A billet-doux to 1739 Eutaw Place~
Your door has been open to me four times.
The first time I was walking by one sunny afternoon and spotted a large, round, stained-glass panel on the landing between your second and third floors. Your front door was ajar. In the vestibule was an old brass panel with half-a-dozen buzzers. I pushed a few and waited. Just as I was about to give up, an older gentleman came down the stairs and opened the inner door. I explained that I wanted to photograph the round stained-glass window from inside the house. “What is stained glass?” he asked in an Eastern European accent. I pointed up, and he let me pass. The large round panel on the landing left me gaping in astonishment. In opalescent glass, a fence, roses and an arbor in the foreground, a castle on a cliff in the middle, mountains and blue sky in the background took my breath away. It was unsigned and undated; its provenance was a mystery. Research at the Commission for Historic and Architectural Preservation provided a few clues. You were built for the Brager department-store family in 1904-05. The stained-glass windows seem original to the building.
I spoke to your current owner on the phone. “Did you see the dome?” she said. “What dome?” I asked. She told me to go back again. The second time another tenant let me in. I went up the stairs, looked up and gasped. A huge oval stained-glass dome enveloped me in a spidery design. Caught in its web, I lay on the landing floor to photograph it but couldn’t capture on my I-phone camera the intensity of the feeling it evoked. The tenant showed me a small, jewel-like window in her apartment that she had the privilege of looking at every day. The third time I took a photographer with me to take better pictures of the panel and the dome. He caught the dome’s elaborate border of stylized leaves and flowers. He also photographed me looking up, dwarfed by the enormous decorations. It was his favorite picture of the place, he said.

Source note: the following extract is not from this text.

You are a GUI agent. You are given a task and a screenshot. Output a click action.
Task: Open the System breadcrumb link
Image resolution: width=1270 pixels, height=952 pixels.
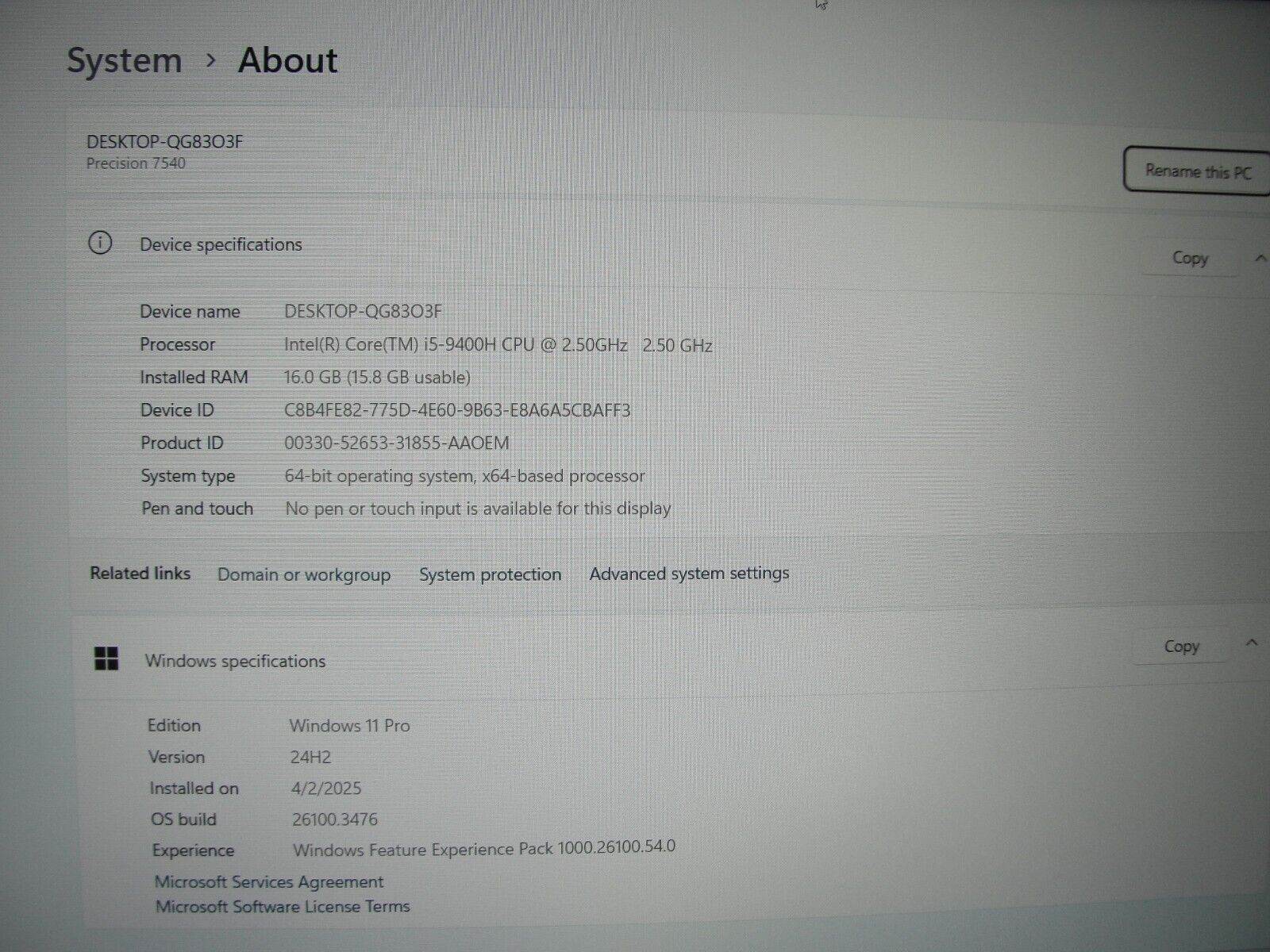click(125, 60)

I took a friend with me the fourth time. Yet another tenant let us in. The third-floor front apartment was vacant, its door open. In the tiny kitchen we found a beautiful stained-glass window whose abstract design allowed the inflow of golden afternoon light.
How beautiful you are, 1739! What pure delight you give me! Je t’aime.
~Linda Rabben
Linda Rabben is the author of Through a Glass Darkly: The Social History of Stained Glass in Baltimore and an associate research professor of anthropology at the University of Maryland.